Tuberculosis treatment has included vitamin B6 supplementation since the 1950s when isoniazid became a first-line medication. Isoniazid, discovered in 1951 and approved in 1952, revolutionized TB therapy but was soon found to cause peripheral neuropathy in 10-20% of patients. Researchers discovered this resulted from isoniazid interfering with vitamin B6 metabolism, specifically by inhibiting the formation of pyridoxal phosphate, the active coenzyme form. By 1954, studies showed that concurrent pyridoxine administration prevented this neurological complication. Today, the World Health Organization's 2022 TB treatment guidelines recommend routine B6 supplementation during isoniazid-containing regimens. This practice has become standard globally, with an estimated 10 million TB patients receiving isoniazid-based therapy annually, nearly all with B6 co-administration to ensure treatment completion and prevent disabling side effects.

How It Works

Isoniazid chemically resembles pyridoxine (vitamin B6) and competes with it for binding to enzymes involved in neurotransmitter synthesis.
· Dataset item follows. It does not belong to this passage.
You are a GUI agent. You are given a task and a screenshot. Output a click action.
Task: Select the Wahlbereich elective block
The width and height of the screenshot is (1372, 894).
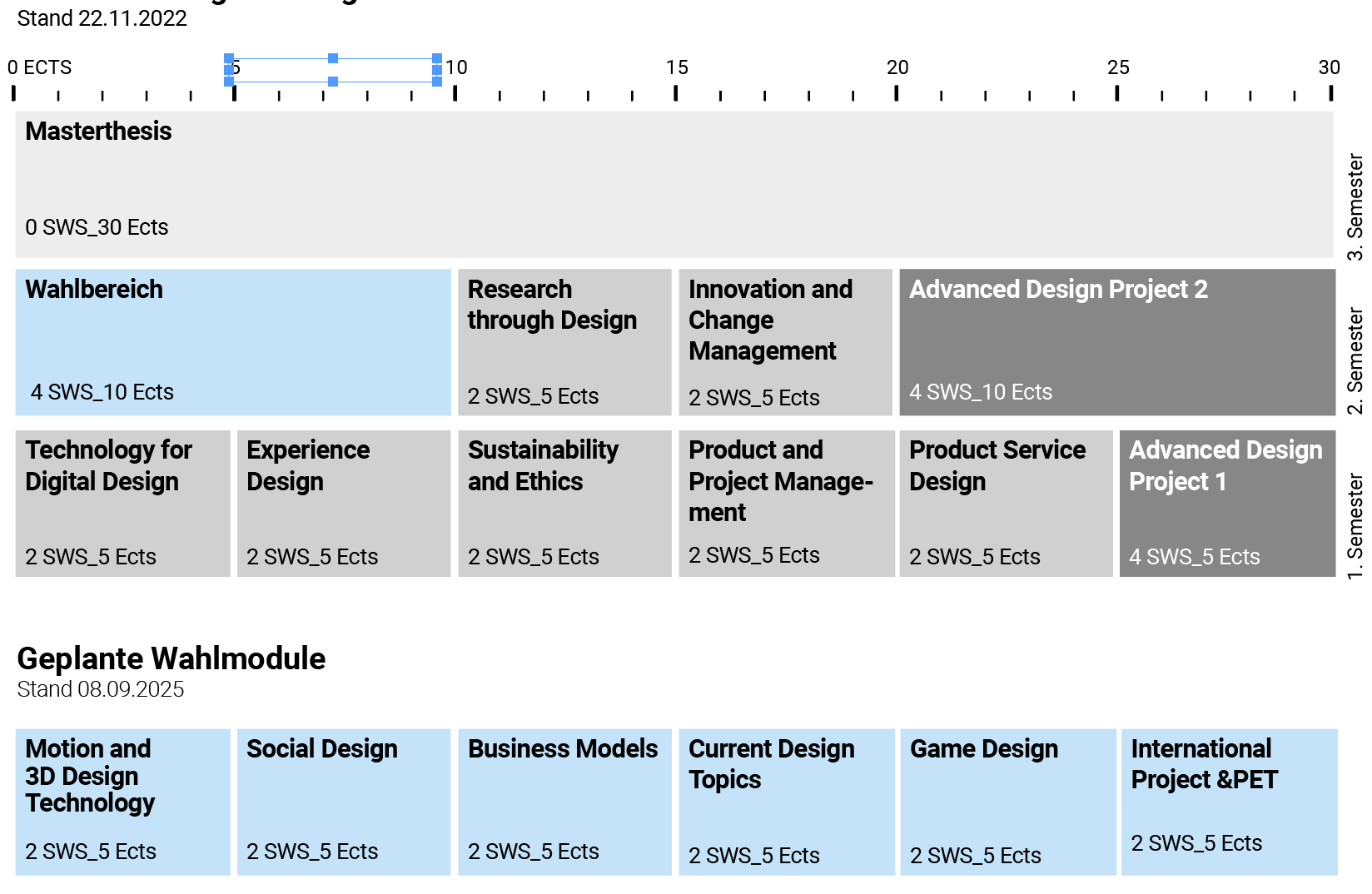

Specifically, isoniazid inhibits pyridoxal kinase, the enzyme that converts pyridoxine to pyridoxal phosphate (PLP). PLP serves as a cofactor for over 100 enzymes, including those producing neurotransmitters like GABA, serotonin, and dopamine. Without adequate PLP, nerve function deteriorates, causing symmetrical numbness, tingling, and pain in hands and feet - classic peripheral neuropathy symptoms. Vitamin B6 supplementation provides sufficient substrate to overcome this competitive inhibition. The standard 25-50 mg daily dose maintains normal PLP levels despite isoniazid's interference. Higher doses (up to 100 mg) are used for high-risk patients including those with diabetes, HIV, alcoholism, or malnutrition who have increased susceptibility to neuropathy.

Why It Matters

This simple supplementation strategy has profound public health significance. Without B6, neuropathy causes many patients to abandon TB treatment, leading to treatment failure, drug resistance, and continued transmission. Isoniazid remains crucial because it kills 90% of TB bacilli within days and cures 90-95% of drug-sensitive cases when taken properly. B6 co-administration ensures treatment completion, preventing multidrug-resistant TB development. Economically, B6 costs pennies per day compared to thousands for treating drug-resistant TB. The practice exemplifies how understanding drug-nutrient interactions can transform a medication from problematic to essential, enabling isoniazid's continued use in global TB elimination efforts targeting zero deaths by 2030.